■ Your goal ■
Update the stretch of the Ronald D. Brown profile from "Ronald Brown" through "financially literate .", changing "Presiding Independent Director" to "Lead Independent Director" everywhere it occurs.

■ Source excerpt ■
....
Ronald Brown
About Ronald D. Brown
Ronald D. Brown is an independent director of A. O. Smith Corporation (AOS), serving since 2001; he is age 71 and currently chairs the Personnel and Compensation Committee and serves on the Nominating and Governance Committee . He is the Presiding Independent Director for the period April 2024 to April 2026, rotating among committee chairs per AOS’s governance guidelines . Brown’s background includes executive leadership (CEO, COO, vice chairman), finance experience, and service as a corporate attorney, with deep manufacturing and international experience across Milacron, LSI Industries, The Armor Group, and Cincinnati Incorporated . The Board has determined Brown meets NYSE independence requirements and is financially literate .
Past Roles
| Organization | Role | Tenure | Committees/Impact |
|---|---|---|---|
| Milacron Inc. | Chairman and Chief Executive Officer | 2001–2008 | Led plastics processing and metalworking fluids supplier |
| The Armor Group, Inc. | Chief Operating Officer; later Vice Chairman | COO: 2013; Vice Chair: Mar 2017–Apr 2018 | Woman‑owned manufacturer; multi‑industry equipment; operational oversight |
| LSI Industries Inc. | Interim Chief Executive Officer | Apr 2018–Oct 2018 | Transition leadership at lighting and graphics manufacturer |
| Cincinnati Incorporated | Interim President and Chief Executive Officer | Jul 2020–Dec 2020 | Stabilized privately held machine tool manufacturer |
External Roles
| Organization | Role | Tenure | Committees/Impact |
|---|---|---|---|
| LSI Industries Inc. | Director | Current | Chair of Compensation Committee; member of Executive Committee |
| Zep Inc. | Director | 2010–2015 | Chair of Compensation Committee; member of Nominating and Corporate Governance Committee |
| University of Cincinnati | Board of Trustees | Appointed 2013; Chair 2019–2021 | Governance leadership in higher education |
Board Governance
| Attribute | Detail |
|---|---|
| Independence | Board determined Brown meets NYSE independence rules; all members of Audit, Personnel & Compensation, and Nominating & Governance Committees are independent |
| Committee assignments | Personnel & Compensation (Chair); Nominating & Governance (Member) |
| Presiding Independent Director | Serves April 2024–April 2026; presides over executive sessions; coordinates agendas with Chair/CEO |
| Attendance | 2024: Board held 5 regular meetings and committees held 18; all directors attended all Board/committee meetings with the sole exception of one director with an unavoidable conflict; nonmanagement directors met in executive session five times |
| Controlled company context | AOS qualifies as a “controlled company” due to Smith Family Voting Trust control but does not use the NYSE controlled‑company exemptions; committees remain fully independent |
| Related‑party transactions | NGC reviews related‑party transactions; except immaterial relationships noted for other directors, there were no related‑party transactions |
Fixed Compensation
| Pay Element | 2024 Amount | 2025 Amount |
|---|---|---|
| Board Cash Retainer | $103,500 | $103,500 |
| Board Equity Retainer (in Common Stock) | $140,000 | $150,000 |
| Committee Chair Cash Retainer – Audit | $20,000 | $25,000 |
| Committee Chair Cash Retainer – Personnel & Compensation | $15,000 | $20,000 |
| Committee Chair Cash Retainer – Nominating & Governance | $15,000 | $20,000 |
| Presiding Independent Director Cash Retainer | $30,000 | $30,000 |
| Director | Fees Earned or Paid in Cash ($) | Stock Awards ($) | Total ($) |
|---|---|---|---|
| Ronald D. Brown | $141,000 | $140,064 | $281,064 |
| Notes | On Apr 9, 2024, each director (except the employee director) received an equity retainer of 1,626 shares valued at $86.14/share, totaling $140,064 . Brown deferred his stock awards (see Equity Ownership) . |
Performance Compensation
AOS does not pay performance incentives to non‑employee directors; however, Brown chairs the Personnel & Compensation Committee overseeing executive incentive structures and pay‑for‑performance alignment.
....
■ Given data ■
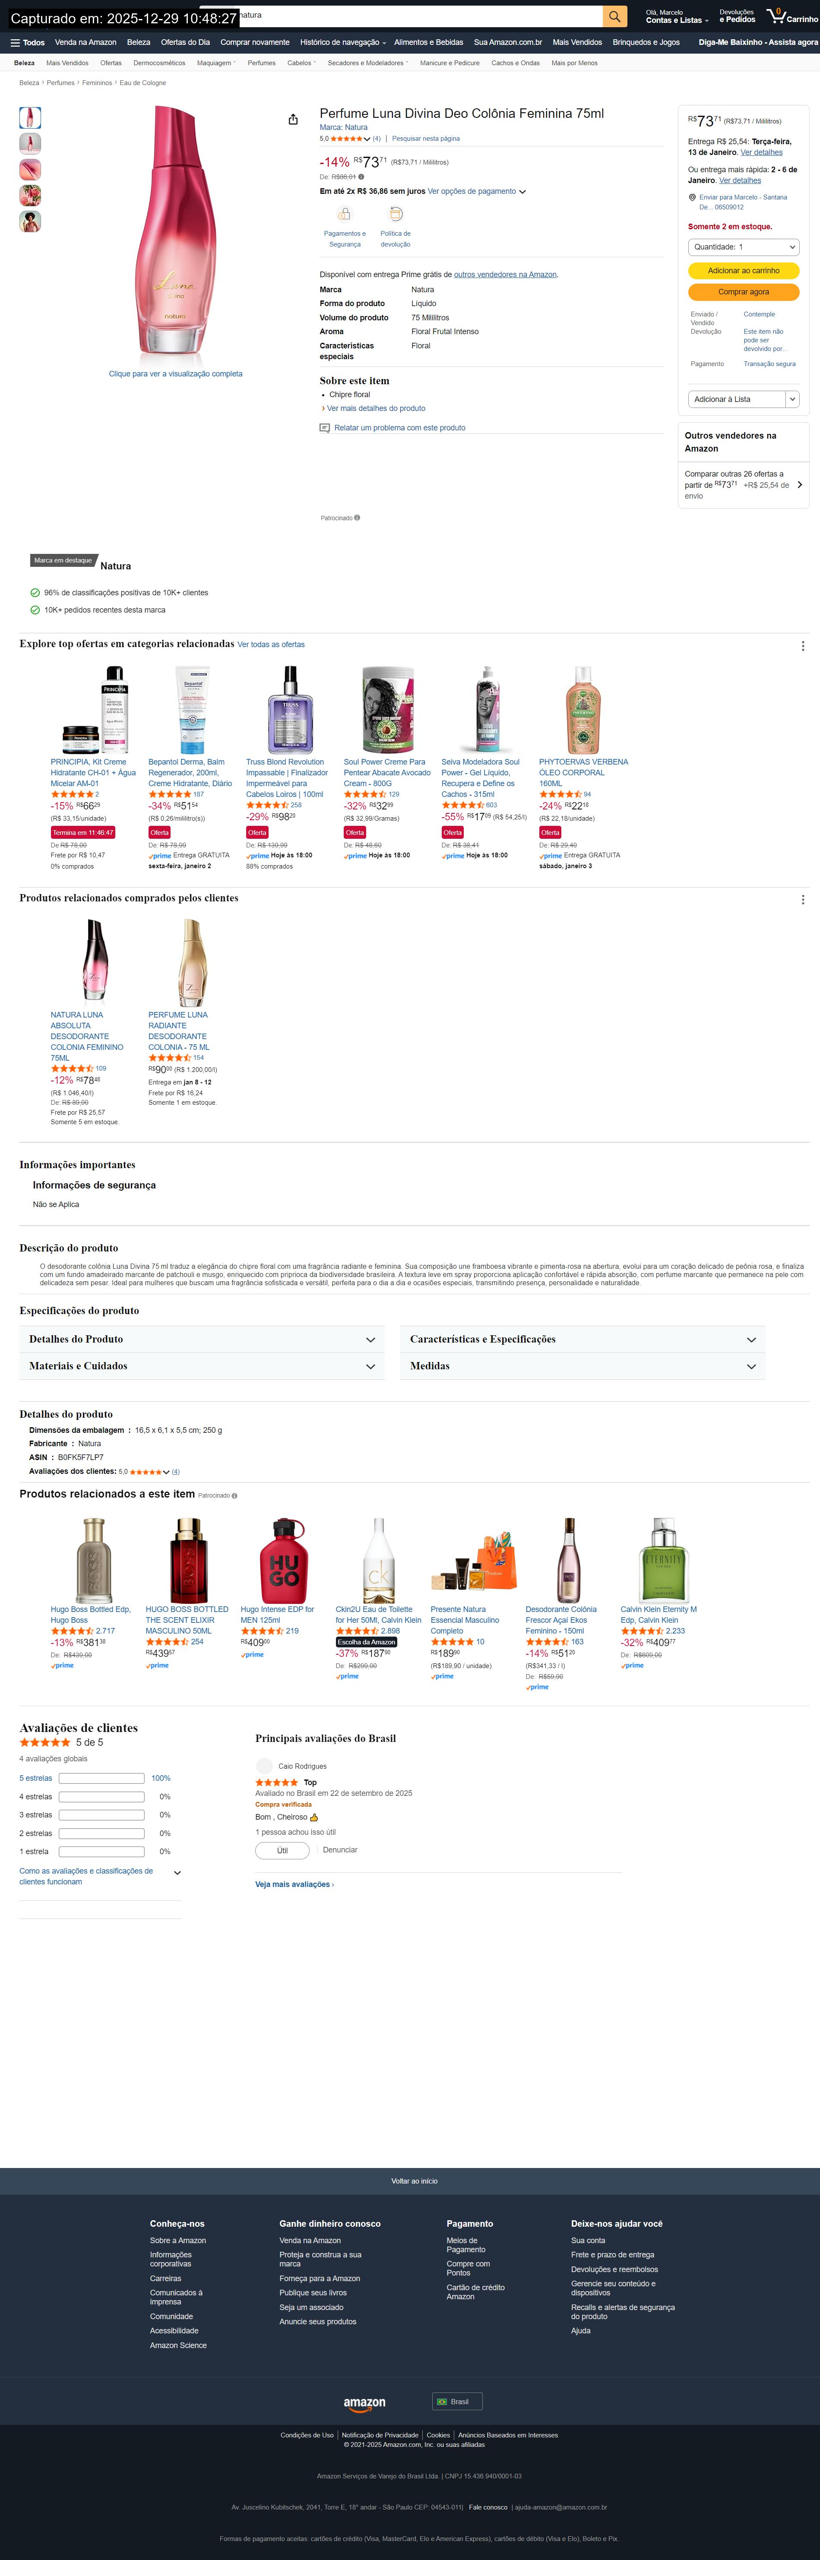Click the Brasil flag country selector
....
■ Written response ■
Ronald Brown
About Ronald D. Brown
Ronald D. Brown is an independent director of A. O. Smith Corporation (AOS), serving since 2001; he is age 71 and currently chairs the Personnel and Compensation Committee and serves on the Nominating and Governance Committee . He is the Lead Independent Director for the period April 2024 to April 2026, rotating among committee chairs per AOS’s governance guidelines . Brown’s background includes executive leadership (CEO, COO, vice chairman), finance experience, and service as a corporate attorney, with deep manufacturing and international experience across Milacron, LSI Industries, The Armor Group, and Cincinnati Incorporated . The Board has determined Brown meets NYSE independence requirements and is financially literate .